PARTS OF THE EXERCISE:
(A) In the welcome-back letter, what range of issues did Princeton students protest last year?
(B) Please extract everything in the welcome-back letter from "Welcome back!" down to "for our grievances.".
(C) Carry on the welcome-back letter about campus debate from the point where it stops.

SOURCE TEXT:
************
Welcome back!
As I wrote in my letter for our last edition, we closed school last year on something of a strange, new note. Princeton students, defying the old stereotype that cast them as politically disinterested and perhaps even uninformed, protested in public, in print, and by petition on a range of issues from campus race relations to the misogyny apparently endorsed by our Lawn Parties headliner. It was unfortunate that, as spring progressed, our rhetoric became at times bitter and our tactics underhanded in pursuit of our various causes, but then again we were new to this game and still possessed of the naive belief that Yik Yak was a productive outlet for our grievances.
I hope we have returned from the summer somewhat wiser and more charitable, because the past few months, which have seen the executive branch’s passage of a nuclear deal with Iran, the launch of innumerable presidential campaigns, and the release of a sequence of increasingly horrifying videos documenting Planned Parenthood’s business practices, have given us much to discuss on the national stage. And on the University level, our questions from last year regarding the kinds of speech considered acceptable on campus will join this magazine’s usual list of concerns about maintaining a vibrant intellectual culture, an honest administration, and a respectful, if not entirely unbiased, professoriat as topics demanding discussion and debate.
************
COLLECTED MATERIAL:
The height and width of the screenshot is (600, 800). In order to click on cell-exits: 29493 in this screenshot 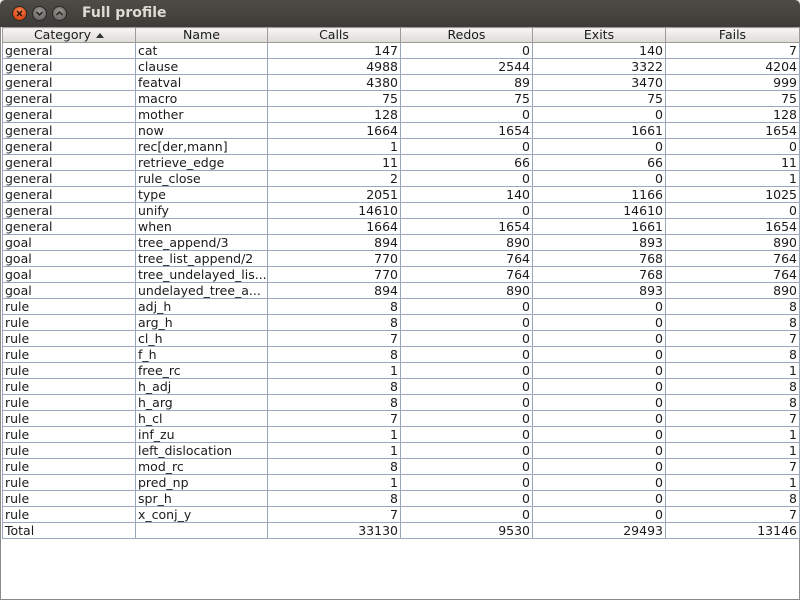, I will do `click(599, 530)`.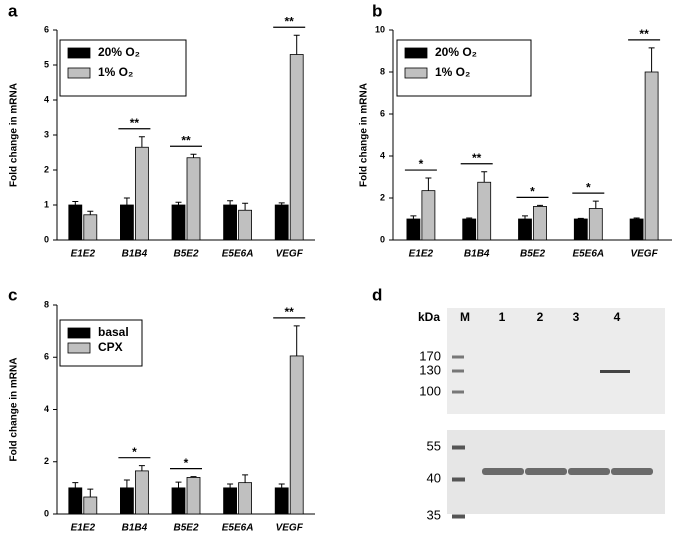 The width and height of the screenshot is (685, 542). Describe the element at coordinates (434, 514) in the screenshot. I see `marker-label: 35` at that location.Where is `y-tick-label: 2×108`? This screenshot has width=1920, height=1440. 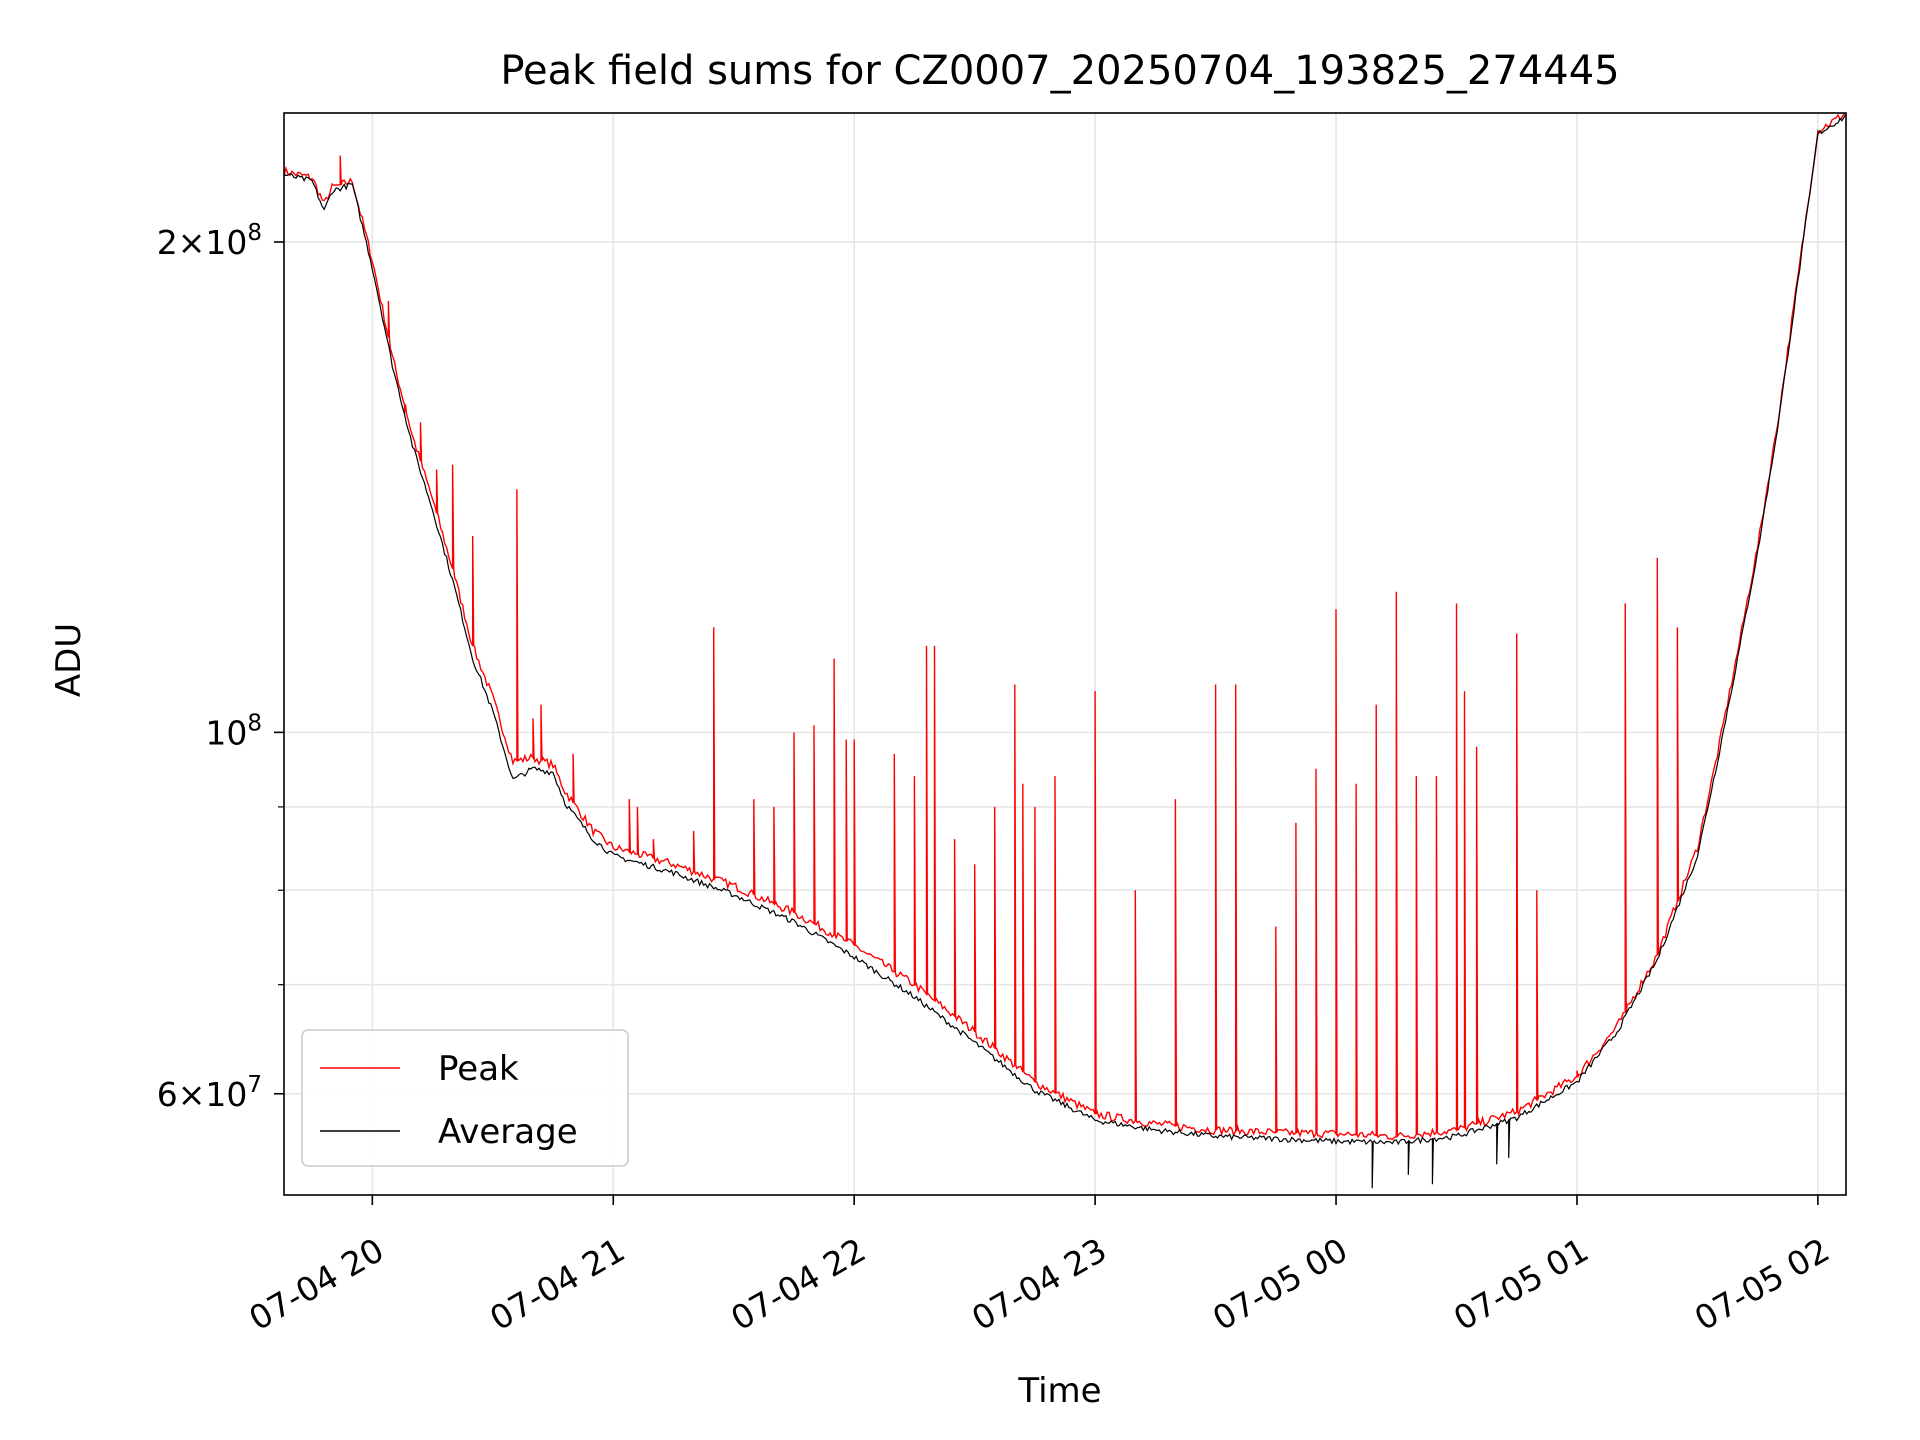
************
WRITTEN RESPONSES:
(A) Issues ranging from campus race relations to the misogyny apparently endorsed by the Lawn Parties headliner.

(B)
Welcome back!
As I wrote in my letter for our last edition, we closed school last year on something of a strange, new note. Princeton students, defying the old stereotype that cast them as politically disinterested and perhaps even uninformed, protested in public, in print, and by petition on a range of issues from campus race relations to the misogyny apparently endorsed by our Lawn Parties headliner. It was unfortunate that, as spring progressed, our rhetoric became at times bitter and our tactics underhanded in pursuit of our various causes, but then again we were new to this game and still possessed of the naive belief that Yik Yak was a productive outlet for our grievances.

(C)
All of which points to an exciting year for the Tory. On a campus gripped by the progressive animus from the most senior administrators to the most junior professors, we are dedicated to providing thoughtful commentary on and, when called for, reasonable solutions to the central challenges that confront us as students and citizens. Moved by a prudent admiration for tradition, order, and reason, we will write and speak the truths others will not, and we welcome any of you, our readers, to join our staff of writers and editors if you feel similarly inclined.
I should also take this chance to inform incoming freshmen of some of the other student groups on campus who will aid in your intellectual development and fight for causes you may also support. The James Madison Program, which hosts lectures on matters of constitutional law and political philosophy, is a haven for thought and discussion that would perhaps be unwelcome in your average Ivy League politics department. Once praised by The Nation as a shadowy “vehicle for conservative interests,” the Madison program is well worth your time. Princeton College Republicans is also an another admirable organization that hosts lectures, takes trips to DC and conservative conventions, and facilitates meeting and networking with your conservative peers here and around the country. The Anscombe Society, which fights for sexual integrity on campus, and Princeton Pro-Life, whose name explains itself, are also worthy causes worth checking out.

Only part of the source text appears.